Dataset items:
======

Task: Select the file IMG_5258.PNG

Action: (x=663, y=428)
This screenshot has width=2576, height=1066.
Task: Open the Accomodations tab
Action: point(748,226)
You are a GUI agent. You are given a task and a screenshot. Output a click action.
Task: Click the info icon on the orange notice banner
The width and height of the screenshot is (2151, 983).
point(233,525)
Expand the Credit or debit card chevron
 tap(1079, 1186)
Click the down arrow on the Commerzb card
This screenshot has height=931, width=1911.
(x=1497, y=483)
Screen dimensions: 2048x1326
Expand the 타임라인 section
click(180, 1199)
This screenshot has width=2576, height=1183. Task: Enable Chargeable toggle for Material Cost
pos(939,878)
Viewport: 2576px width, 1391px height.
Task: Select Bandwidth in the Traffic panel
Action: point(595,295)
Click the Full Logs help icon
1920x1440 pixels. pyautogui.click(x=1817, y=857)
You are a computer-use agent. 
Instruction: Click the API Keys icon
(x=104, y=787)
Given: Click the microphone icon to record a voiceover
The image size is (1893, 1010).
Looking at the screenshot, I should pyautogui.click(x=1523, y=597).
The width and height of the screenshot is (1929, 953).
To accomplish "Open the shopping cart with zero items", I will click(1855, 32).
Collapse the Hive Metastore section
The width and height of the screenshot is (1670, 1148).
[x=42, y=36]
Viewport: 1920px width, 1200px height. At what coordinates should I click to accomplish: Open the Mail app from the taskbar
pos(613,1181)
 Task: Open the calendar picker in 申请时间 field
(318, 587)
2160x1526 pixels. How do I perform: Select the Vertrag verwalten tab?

======

Exercise brief:
Reproduce all the entries above. Match them exactly.

Response for this exercise:
Task: Select the file IMG_5258.PNG

Action: (x=663, y=428)
This screenshot has width=2576, height=1066.
Task: Open the Accomodations tab
Action: point(748,226)
You are a GUI agent. You are given a task and a screenshot. Output a click action.
Task: Click the info icon on the orange notice banner
The width and height of the screenshot is (2151, 983).
point(233,525)
Expand the Credit or debit card chevron
 tap(1079, 1186)
Click the down arrow on the Commerzb card
This screenshot has height=931, width=1911.
(x=1497, y=483)
Screen dimensions: 2048x1326
Expand the 타임라인 section
click(180, 1199)
This screenshot has width=2576, height=1183. Task: Enable Chargeable toggle for Material Cost
pos(939,878)
Viewport: 2576px width, 1391px height.
Task: Select Bandwidth in the Traffic panel
Action: point(595,295)
Click the Full Logs help icon
1920x1440 pixels. pyautogui.click(x=1817, y=857)
You are a computer-use agent. 
Instruction: Click the API Keys icon
(x=104, y=787)
Given: Click the microphone icon to record a voiceover
The image size is (1893, 1010).
Looking at the screenshot, I should pyautogui.click(x=1523, y=597).
The width and height of the screenshot is (1929, 953).
To accomplish "Open the shopping cart with zero items", I will click(1855, 32).
Collapse the Hive Metastore section
The width and height of the screenshot is (1670, 1148).
[x=42, y=36]
Viewport: 1920px width, 1200px height. At what coordinates should I click to accomplish: Open the Mail app from the taskbar
pos(613,1181)
 Task: Open the calendar picker in 申请时间 field
(318, 587)
2160x1526 pixels. How do I perform: Select the Vertrag verwalten tab?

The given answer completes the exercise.